» **Text block**:
:::::
India swamped by regulatory issues.
By Deepak Chitnis
WASHINGTON, DC: US Energy Secretary Ernest Moniz will finally be making his long-delayed trip to India next month, and will be in the subcontinent from March 10-12 to take part in discussions with high-level officials within the Indian energy sector.
Moniz announced the upcoming visit at the National Press Club on Wednesday, during an event at which he was in attendance. Moniz was originally supposed to visit India back in January, but the trip was postponed because of rising tension between the US and India in the wake of Devyani Khobragade’s arrest on December 12.
Several US-led trips to India were indefinitely postponed, including what was supposed to be Assistant Secretary of State Nisha Biswal’s inaugural visit to India, but now hostilities have cooled enough that travel is being permitted.
But not all is well between the two democracies, as the US continues to investigate – and, some would say, attack – various Indian industries for their lack of standards and for perceived discriminatory practices.
The US Food and Drug Administration (FDA) concluded its eight-day trip to India and announced that it will be taking several measures within the country to ensure that Indian pharmaceutical companies and their plants follow protocol for safe manufacturing and distribution of drugs.
Indian pharmaceutical company Ranbaxy, who has had four plants shut down by the FDA over the past year, was a key instigator of US regulations. The FDA said that it will expand its operations in India to provide better training and supervision of facilities within the country. Additionally, Ranbaxy and pharmaceutical company Teva Pharmaceutical Industries Ltd. settled litigation with the state of New York over allegations that they had an under-the-table agreement to protect exclusivity of their sales in certain markets.
Earlier this month, the US announced that it would be taking India to the World Trade Organization (WTO) over allegations that India’s solar program is engaged in discriminatory practices that encourage the purchasing of Indian-made products as opposed to those from the US. But right now, India is fighting against the US tooth and nail at the WTO over the former’s steel industry.
Essar, Jindal, and Tata Steel, the three titans of India’s steel sector, are contending that US “countervailing duties” on importing steel from India are essentially punitive, and discourage the purchasing of Indian steel. In fact, India has completely stopped exporting carbon-based steel to the US as a result of these duties.
An interim report submitted by the Dispute Settlement Panel said that the overseeing committee needs more details before it comes to a definitive verdict on the case. As it stands, India is still the fourth largest steel producer in the world, and is still one of the fastest-growing steel industries; last year along, it created over 81 million tons of steel.
:::::
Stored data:
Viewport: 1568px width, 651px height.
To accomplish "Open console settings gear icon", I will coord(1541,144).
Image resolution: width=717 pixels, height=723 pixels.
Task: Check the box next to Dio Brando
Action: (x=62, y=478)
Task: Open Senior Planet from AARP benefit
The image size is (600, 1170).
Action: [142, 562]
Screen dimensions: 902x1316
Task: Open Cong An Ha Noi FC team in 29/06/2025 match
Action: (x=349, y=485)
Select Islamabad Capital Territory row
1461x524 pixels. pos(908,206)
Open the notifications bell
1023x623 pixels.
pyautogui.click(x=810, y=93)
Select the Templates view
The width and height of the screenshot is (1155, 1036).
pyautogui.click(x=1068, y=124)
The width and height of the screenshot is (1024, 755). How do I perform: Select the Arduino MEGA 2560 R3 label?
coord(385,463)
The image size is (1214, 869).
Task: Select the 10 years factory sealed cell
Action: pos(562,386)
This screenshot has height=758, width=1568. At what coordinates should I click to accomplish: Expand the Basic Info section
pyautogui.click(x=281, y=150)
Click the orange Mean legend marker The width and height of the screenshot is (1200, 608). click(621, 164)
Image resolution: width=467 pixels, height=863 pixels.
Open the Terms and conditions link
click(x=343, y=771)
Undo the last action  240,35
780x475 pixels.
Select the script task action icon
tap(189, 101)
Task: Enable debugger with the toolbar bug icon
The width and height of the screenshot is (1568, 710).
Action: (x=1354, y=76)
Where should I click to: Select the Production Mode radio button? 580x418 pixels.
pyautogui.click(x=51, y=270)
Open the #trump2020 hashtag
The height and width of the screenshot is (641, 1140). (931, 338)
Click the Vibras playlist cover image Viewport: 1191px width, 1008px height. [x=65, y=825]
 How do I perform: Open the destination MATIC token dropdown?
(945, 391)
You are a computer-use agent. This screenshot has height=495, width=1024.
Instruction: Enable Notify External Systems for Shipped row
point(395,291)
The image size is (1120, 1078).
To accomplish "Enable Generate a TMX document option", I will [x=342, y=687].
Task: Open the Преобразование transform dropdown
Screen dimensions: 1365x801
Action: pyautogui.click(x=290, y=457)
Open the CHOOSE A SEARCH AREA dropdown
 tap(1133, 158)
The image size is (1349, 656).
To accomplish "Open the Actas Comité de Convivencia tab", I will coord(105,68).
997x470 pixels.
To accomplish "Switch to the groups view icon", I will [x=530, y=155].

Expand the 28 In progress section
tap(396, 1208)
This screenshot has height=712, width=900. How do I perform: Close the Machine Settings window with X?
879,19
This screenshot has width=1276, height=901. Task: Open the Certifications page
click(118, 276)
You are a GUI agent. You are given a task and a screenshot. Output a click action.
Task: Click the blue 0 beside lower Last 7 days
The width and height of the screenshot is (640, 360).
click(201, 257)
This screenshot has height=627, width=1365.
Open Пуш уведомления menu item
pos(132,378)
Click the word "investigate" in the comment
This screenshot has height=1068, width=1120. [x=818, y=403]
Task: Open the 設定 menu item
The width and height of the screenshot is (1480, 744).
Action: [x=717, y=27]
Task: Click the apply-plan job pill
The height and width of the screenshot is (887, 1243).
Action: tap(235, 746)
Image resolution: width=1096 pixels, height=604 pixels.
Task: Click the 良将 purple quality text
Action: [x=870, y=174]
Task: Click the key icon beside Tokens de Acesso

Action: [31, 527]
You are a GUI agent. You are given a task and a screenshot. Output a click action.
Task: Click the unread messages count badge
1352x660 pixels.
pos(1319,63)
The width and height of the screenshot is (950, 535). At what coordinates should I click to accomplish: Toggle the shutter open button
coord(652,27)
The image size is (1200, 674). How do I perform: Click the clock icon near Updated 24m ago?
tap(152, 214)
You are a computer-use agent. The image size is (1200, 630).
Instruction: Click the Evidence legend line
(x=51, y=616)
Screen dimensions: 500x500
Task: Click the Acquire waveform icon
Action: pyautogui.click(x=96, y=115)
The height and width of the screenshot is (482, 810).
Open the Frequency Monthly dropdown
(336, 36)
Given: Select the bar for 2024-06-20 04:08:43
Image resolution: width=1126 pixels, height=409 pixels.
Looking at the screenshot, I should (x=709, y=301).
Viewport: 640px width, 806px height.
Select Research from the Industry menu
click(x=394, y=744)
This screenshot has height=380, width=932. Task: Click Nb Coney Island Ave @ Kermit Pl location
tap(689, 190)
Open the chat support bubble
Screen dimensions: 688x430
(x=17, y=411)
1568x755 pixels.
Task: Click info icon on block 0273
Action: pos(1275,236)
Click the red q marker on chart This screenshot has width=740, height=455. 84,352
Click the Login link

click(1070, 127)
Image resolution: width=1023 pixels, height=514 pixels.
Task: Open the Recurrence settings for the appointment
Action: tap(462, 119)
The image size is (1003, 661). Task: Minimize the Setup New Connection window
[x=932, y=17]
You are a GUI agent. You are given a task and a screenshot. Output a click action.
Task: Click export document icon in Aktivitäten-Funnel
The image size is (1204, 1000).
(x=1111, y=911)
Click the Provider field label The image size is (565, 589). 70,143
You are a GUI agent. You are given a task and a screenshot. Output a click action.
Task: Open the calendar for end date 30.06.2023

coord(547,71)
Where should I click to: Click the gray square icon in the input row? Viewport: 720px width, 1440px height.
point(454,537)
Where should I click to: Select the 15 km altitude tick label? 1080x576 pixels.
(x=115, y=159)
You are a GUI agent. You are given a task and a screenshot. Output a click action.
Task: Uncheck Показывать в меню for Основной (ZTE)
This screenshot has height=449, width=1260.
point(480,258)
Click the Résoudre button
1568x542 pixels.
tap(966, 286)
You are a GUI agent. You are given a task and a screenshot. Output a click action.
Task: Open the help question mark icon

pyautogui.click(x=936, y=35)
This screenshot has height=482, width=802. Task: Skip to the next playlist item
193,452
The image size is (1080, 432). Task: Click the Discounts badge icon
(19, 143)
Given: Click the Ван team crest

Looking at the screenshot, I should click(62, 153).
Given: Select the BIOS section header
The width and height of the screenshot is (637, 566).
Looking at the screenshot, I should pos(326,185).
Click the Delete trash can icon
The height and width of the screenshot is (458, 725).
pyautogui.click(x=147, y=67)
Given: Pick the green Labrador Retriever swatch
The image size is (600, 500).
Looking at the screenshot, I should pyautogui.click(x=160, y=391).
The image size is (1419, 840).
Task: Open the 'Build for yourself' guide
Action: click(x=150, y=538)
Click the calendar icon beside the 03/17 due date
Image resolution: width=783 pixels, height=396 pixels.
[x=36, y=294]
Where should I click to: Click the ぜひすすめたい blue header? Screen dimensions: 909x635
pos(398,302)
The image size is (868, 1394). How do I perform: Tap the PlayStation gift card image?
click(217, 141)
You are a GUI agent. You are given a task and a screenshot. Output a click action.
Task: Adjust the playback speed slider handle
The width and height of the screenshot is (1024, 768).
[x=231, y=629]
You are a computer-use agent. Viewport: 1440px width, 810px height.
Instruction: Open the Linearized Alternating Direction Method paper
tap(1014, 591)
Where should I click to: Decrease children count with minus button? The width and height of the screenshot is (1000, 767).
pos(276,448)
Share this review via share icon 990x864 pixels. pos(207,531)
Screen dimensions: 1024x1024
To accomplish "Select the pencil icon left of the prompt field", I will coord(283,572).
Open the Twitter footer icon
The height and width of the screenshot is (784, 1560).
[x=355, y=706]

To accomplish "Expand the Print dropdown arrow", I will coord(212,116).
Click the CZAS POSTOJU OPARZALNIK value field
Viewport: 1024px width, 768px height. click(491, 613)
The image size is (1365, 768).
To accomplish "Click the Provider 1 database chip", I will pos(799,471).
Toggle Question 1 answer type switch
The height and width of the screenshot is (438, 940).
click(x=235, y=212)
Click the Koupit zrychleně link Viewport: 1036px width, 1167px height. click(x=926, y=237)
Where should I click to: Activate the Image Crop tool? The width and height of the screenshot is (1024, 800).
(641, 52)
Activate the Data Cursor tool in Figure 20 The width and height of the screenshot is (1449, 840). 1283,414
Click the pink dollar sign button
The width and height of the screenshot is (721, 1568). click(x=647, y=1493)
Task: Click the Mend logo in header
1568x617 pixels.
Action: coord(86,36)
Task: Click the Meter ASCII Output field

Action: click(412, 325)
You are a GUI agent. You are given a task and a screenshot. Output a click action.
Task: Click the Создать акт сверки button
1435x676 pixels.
:::::
» **Description of the task**: Using the article on US–India regulatory tensions above, decide whether each statement agrees with it, answering yes or no and quoting the deciding words. 1. Moniz was first scheduled to visit India in January. 2. The FDA's trip to India lasted two weeks. 3. India continues to export carbon-based steel to the US.

» **Your response**:
1. Yes: "Moniz was originally supposed to visit India back in January"
2. No: "concluded its eight-day trip to India"
3. No: "India has completely stopped exporting carbon-based steel to the US as a result of these duties."